═════ DATA SUPPLIED ═════
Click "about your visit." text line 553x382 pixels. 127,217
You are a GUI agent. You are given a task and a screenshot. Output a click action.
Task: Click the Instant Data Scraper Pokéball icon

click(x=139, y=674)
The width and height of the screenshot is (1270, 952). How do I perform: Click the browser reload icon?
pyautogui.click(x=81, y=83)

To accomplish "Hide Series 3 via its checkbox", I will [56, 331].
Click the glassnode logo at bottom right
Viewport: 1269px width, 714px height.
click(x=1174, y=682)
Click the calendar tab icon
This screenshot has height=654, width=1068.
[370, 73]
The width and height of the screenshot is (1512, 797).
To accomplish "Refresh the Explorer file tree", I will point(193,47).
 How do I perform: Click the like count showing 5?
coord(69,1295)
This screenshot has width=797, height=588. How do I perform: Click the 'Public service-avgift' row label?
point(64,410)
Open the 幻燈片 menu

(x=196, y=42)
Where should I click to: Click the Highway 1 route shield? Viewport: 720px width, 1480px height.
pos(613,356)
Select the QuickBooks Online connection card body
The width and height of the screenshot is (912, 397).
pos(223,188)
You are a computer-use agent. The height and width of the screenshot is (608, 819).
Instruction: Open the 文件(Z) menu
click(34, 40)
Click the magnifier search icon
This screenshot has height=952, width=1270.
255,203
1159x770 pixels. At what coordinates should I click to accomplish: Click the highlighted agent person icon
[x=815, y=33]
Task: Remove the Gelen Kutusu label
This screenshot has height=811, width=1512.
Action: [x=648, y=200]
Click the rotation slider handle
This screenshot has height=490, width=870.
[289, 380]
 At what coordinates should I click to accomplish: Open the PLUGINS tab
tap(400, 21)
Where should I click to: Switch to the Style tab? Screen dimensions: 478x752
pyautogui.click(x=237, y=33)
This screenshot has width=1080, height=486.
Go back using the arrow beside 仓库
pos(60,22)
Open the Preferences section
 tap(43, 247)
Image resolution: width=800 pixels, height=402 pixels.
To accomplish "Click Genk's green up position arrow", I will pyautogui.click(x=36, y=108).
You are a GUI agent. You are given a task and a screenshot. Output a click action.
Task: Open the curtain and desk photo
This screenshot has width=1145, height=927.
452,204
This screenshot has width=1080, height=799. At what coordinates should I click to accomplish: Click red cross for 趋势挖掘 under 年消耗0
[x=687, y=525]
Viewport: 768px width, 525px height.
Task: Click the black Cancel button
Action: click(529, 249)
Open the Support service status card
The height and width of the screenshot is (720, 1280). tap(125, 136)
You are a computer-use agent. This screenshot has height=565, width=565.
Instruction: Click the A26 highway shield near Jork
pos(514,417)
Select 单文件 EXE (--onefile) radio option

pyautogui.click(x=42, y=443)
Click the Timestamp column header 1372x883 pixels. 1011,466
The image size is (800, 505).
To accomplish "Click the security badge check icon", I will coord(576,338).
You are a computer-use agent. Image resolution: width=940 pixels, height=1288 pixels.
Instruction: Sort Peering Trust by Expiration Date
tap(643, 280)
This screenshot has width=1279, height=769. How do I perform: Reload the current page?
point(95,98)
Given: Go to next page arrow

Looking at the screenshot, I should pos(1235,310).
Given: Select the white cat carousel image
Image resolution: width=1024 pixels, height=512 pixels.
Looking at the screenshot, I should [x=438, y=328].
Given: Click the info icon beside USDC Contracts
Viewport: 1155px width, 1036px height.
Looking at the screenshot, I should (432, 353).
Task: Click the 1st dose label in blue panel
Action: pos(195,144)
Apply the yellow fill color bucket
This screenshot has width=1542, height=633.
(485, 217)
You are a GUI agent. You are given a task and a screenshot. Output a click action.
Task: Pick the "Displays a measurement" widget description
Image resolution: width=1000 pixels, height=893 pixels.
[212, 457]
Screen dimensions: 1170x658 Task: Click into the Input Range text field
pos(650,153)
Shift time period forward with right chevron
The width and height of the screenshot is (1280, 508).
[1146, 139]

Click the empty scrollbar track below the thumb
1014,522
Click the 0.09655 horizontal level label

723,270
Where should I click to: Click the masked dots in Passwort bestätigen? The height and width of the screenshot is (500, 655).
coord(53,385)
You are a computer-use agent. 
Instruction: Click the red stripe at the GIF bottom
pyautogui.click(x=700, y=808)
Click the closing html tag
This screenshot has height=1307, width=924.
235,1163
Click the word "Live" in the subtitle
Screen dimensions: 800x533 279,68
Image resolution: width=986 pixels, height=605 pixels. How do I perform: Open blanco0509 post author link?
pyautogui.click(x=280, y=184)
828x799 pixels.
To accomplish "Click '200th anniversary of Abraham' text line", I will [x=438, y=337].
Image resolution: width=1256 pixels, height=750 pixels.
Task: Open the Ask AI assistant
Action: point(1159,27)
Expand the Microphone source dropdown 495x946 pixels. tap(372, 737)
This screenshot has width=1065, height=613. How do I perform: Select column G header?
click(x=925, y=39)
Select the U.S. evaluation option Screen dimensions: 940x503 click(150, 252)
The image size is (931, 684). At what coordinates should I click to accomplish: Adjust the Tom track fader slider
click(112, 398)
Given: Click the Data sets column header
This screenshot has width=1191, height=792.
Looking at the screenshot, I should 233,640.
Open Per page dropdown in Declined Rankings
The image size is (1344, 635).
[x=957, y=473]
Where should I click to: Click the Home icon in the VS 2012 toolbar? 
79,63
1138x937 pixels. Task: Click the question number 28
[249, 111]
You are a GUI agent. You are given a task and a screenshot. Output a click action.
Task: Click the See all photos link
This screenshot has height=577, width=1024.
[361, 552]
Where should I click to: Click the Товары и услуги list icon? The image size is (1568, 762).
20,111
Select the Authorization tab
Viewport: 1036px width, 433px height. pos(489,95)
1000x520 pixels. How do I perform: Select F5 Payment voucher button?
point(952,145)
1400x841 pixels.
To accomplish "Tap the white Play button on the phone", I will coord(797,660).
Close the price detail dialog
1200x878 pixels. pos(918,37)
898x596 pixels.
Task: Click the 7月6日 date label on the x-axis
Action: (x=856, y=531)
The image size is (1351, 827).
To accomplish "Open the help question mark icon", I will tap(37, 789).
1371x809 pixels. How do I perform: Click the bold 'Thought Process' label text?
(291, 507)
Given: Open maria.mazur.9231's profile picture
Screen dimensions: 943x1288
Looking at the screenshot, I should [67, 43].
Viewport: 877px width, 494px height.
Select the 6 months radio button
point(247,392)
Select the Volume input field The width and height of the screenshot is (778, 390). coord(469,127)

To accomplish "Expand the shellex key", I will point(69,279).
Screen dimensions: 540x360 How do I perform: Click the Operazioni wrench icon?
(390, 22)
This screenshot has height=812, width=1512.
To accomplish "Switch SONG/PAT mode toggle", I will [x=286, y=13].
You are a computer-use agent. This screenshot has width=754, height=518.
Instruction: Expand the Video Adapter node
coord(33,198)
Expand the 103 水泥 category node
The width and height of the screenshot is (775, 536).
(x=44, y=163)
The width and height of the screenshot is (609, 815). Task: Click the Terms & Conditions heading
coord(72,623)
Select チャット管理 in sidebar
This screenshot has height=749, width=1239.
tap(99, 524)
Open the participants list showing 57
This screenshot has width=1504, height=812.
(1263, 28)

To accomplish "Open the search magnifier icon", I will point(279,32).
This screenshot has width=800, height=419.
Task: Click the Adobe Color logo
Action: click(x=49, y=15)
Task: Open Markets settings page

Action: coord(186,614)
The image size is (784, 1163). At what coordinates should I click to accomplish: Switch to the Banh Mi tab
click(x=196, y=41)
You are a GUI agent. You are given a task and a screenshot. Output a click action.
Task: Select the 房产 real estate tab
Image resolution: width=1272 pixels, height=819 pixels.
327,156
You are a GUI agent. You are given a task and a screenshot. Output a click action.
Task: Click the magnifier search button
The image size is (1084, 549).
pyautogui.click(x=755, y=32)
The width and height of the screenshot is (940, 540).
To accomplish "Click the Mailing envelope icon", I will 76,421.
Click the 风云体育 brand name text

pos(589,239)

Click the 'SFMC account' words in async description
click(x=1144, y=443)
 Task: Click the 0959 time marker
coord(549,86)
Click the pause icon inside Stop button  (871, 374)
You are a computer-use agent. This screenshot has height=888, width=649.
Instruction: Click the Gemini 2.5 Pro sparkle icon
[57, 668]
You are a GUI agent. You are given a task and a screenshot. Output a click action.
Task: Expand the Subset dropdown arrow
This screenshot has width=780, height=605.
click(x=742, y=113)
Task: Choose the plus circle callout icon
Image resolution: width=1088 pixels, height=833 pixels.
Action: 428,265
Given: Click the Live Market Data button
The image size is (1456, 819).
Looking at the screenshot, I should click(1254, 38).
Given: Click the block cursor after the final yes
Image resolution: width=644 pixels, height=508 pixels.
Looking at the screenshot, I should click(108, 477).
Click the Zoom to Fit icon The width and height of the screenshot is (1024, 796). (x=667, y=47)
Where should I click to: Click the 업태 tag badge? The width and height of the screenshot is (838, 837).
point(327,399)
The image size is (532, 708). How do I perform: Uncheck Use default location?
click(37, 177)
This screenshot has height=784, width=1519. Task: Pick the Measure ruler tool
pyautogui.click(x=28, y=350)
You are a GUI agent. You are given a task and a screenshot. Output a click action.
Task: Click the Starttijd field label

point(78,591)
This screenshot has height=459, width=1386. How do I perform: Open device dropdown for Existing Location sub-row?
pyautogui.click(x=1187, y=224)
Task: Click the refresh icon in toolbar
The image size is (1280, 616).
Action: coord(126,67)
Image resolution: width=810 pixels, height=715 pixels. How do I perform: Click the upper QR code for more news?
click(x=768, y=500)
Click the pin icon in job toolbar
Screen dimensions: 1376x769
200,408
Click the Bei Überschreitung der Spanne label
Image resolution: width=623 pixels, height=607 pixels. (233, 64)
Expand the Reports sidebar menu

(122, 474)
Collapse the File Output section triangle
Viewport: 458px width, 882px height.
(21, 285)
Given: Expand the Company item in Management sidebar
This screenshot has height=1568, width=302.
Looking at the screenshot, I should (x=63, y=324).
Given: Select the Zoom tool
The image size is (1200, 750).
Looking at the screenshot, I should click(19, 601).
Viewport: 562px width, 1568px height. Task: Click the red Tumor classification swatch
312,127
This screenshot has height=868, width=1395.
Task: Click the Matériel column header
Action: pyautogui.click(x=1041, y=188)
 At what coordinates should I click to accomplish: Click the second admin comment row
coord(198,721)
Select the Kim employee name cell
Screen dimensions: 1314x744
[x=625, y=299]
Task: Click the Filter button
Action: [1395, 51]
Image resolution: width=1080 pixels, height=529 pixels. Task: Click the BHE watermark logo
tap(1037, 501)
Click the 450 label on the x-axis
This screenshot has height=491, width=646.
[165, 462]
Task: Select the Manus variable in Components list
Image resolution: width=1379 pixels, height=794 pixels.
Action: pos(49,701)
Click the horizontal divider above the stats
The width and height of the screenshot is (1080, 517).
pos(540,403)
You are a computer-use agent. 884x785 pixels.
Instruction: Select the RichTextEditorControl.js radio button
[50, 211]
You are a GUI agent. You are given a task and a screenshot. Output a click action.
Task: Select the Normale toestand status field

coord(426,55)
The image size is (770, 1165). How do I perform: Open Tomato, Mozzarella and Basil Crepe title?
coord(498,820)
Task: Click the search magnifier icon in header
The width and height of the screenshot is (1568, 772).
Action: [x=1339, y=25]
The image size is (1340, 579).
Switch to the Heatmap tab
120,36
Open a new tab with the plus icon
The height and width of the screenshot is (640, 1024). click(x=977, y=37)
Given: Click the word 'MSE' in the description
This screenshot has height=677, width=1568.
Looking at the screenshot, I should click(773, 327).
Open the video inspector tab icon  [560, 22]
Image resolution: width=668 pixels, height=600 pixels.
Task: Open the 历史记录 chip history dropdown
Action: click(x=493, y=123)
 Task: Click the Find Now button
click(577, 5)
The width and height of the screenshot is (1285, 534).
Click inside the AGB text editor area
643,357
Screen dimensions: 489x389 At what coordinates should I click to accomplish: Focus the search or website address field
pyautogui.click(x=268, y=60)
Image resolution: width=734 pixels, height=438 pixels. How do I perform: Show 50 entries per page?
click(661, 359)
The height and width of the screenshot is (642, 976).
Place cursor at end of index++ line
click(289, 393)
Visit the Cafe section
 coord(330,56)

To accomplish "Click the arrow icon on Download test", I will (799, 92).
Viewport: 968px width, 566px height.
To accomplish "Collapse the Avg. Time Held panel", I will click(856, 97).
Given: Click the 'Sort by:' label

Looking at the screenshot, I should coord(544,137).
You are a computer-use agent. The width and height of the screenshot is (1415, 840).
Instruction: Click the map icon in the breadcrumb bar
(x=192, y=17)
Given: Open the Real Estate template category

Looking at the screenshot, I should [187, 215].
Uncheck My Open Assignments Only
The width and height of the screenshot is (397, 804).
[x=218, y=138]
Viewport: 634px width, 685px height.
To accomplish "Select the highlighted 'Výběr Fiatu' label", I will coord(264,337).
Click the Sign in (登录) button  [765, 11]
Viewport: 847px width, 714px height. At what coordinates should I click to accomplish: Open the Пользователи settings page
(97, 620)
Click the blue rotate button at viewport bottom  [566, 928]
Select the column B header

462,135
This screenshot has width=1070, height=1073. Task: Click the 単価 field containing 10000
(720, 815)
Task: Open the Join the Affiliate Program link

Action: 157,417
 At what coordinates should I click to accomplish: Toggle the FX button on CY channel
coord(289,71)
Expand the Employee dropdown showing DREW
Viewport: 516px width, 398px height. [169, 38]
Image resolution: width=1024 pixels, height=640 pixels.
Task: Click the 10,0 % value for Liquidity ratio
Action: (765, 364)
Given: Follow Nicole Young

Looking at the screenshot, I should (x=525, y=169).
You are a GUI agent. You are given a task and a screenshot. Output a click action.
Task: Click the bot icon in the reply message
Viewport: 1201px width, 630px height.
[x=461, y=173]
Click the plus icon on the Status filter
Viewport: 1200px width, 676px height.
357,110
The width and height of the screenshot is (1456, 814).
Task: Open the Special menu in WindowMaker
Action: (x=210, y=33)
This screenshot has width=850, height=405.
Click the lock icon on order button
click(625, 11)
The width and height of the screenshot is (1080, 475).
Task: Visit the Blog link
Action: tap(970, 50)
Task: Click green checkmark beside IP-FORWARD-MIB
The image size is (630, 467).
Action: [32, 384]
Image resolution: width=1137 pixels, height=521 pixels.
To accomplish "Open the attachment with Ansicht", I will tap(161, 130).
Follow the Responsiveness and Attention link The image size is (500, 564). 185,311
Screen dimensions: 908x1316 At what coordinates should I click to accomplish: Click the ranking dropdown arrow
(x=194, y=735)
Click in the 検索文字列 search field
═════
In the data above, how many lines contain the word "green"? Write the number only.

2